Solon, auteur d'un vers de l'Iliade ?

Pour déterminer les Athéniens à conquérir Salamine, Solon ne joue pas simplement le rôle de l’illuminé ; il ne se contente pas non plus de les charmer poétiquement. Il va jusqu’à réécrire Homère, précisément ajouter un vers aux milliers de vers de l’Iliade , un seul vers mais fait de quelques mots décisifs: ils établissent un lien éternel entre Salamine et Athènes. Le voici le vers rusé d’abord dans la traduction qu’en donne Richard Goulet :
« De Salamine, Ajax amenait douze nefs – Qu’il a conduites là, près des troupes d’Athènes. » (I, 49)
Ce même subterfuge, je le retrouve mais entre parenthèses, élément repéré comme douteux, dans la traduction de l’Iliade due à Eugène Lasserre :
« Ajax, de Salamine, avait conduit douze vaisseaux (et les établit là où les Athéniens établissaient leurs phalanges) » (GF p.52)
Une note m’éclaire : l’accusation remonte à Strabon, célèbre géographe grec de la fin du premier siècle av.
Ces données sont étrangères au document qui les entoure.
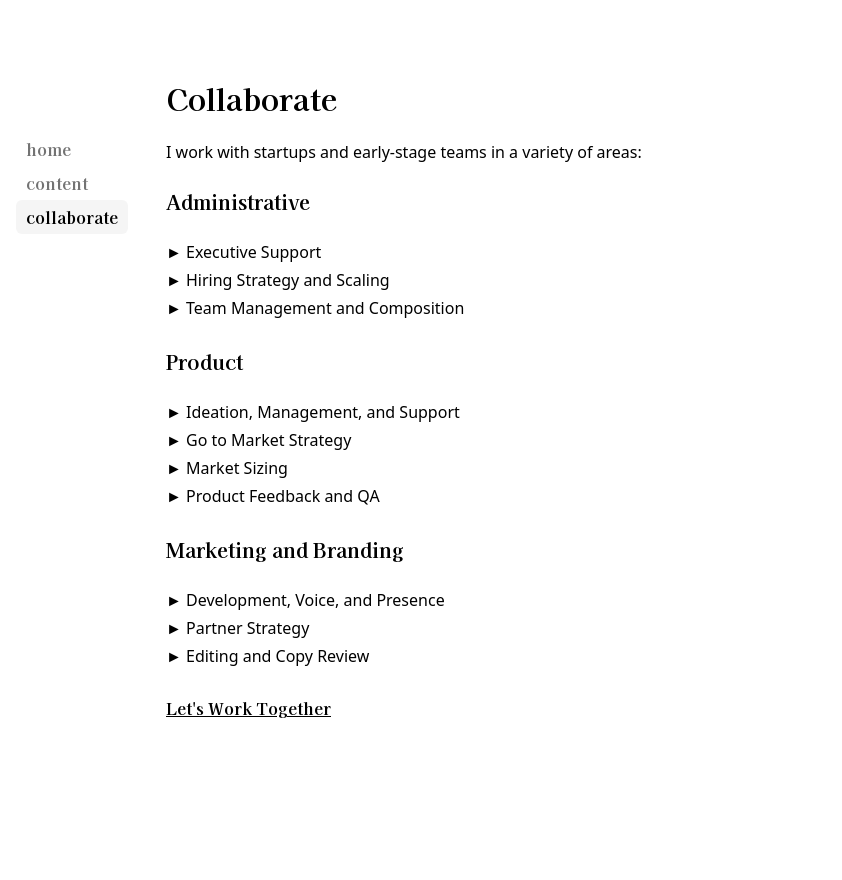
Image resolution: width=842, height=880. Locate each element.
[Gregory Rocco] (46, 90)
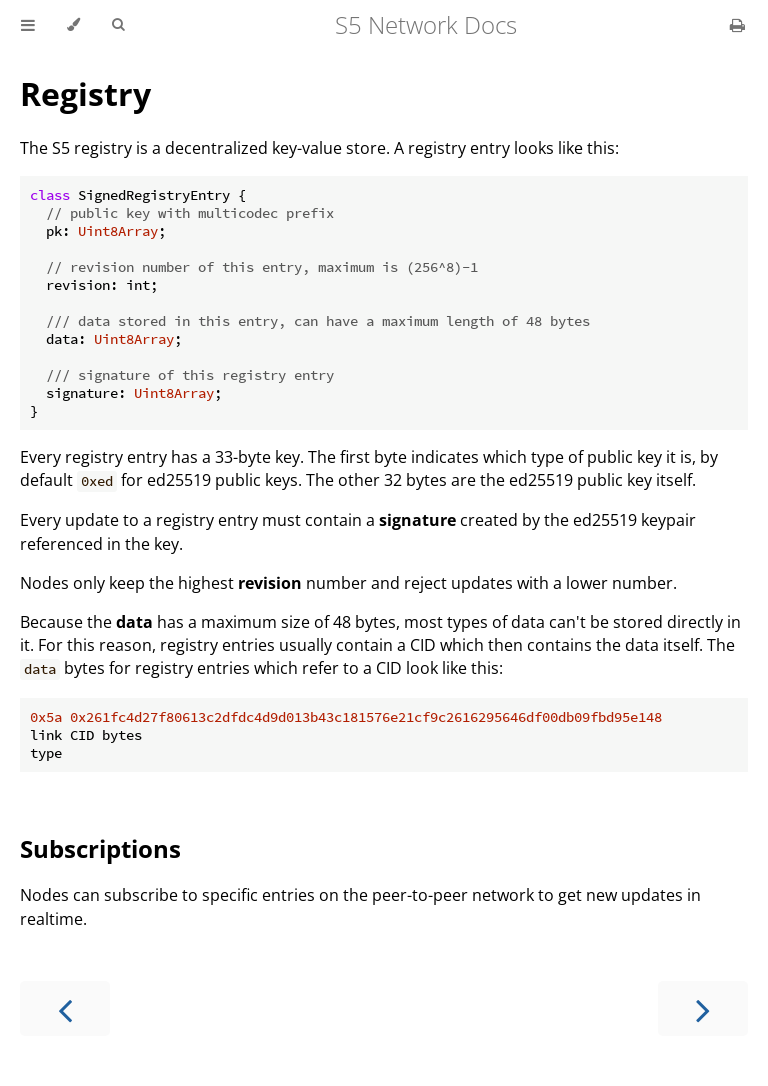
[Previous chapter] (65, 1008)
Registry (85, 93)
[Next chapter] (703, 1008)
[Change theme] (73, 25)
JC. Solon ou Pisistrate aurait, d’après lui, fabriqué ce « mythe fondateur ». Mais Lasserre ajoute que les Mégariens usaient du même procédé en remplaçant les vers cruciaux par ceux-ci :
« Ajax avait conduit les vaisseaux de Salamine, ainsi que de Polichnè, d’Aîgirousè, de Nisaiè et de Tripodon » « toutes villes mégariennes ! »
Solon aurait donc été le faussaire du camp athénien ; à voir ce sage trafiquer les Ecritures, je comprends mieux la méfiance platonicienne à l’égard d’un certain usage de la poésie et précisément d’Homère ! A dire vrai, Diogène Laërce rapporte le prétendu fait avec prudence :
« Certains disent qu’il aurait également inséré dans le Catalogue d’Homère… » (ibid.)
En revanche, il présente Solon profanant bel et bien les tombes à des fins politiques :
« Afin de ne pas avoir l’air de s’être emparé de Salamine seulement par la force, mais aussi en vertu du droit, il fit déterrer quelques tombes et montra que les morts étaient tournés vers l’Orient, conformément à la coutume funéraire à Athènes ; de plus, que les tombes elles-mêmes regardaient vers le Levant et que les noms gravés indiquaient les dèmes d’origine, pratique qui était propre aux Athéniens. » (ibid.)
Amusant : on en connaît d’autres qui, à l’imitation de Solon, ont cherché sur place des justifications a posteriori de leurs conquêtes mais eux, malgré leurs efforts désespérés, n’ont pas trouvé…(1) Je pense à Pascal :
« Ne pouvant faire que ce qui est juste fût fort, on a fait que ce qui est fort fût juste » (Pensées, fragment 94, édition Le Guern)
On me dira que Solon a le droit pour lui puisque les Salaminiens ont les usages des Athéniens. Mais Plutarque, cité par Richard Goulet, confirme mon trouble : il assure que c’est à Mégare que les morts étaient orientés vers l’Est alors qu’à Salamine ils regardaient vers l’Ouest. C’est donc Mégare que Solon aurait dû entraîner ses compatriotes à conquérir…
(1)Ajout du 21-10-14 : allusion aux armes de destruction massive invoquées en 2003 pour justifier l'invasion américaine de l'Irak.

mardi 24 mai 2005

Solon en sorcier ou d'un usage raisonnable de la déraison.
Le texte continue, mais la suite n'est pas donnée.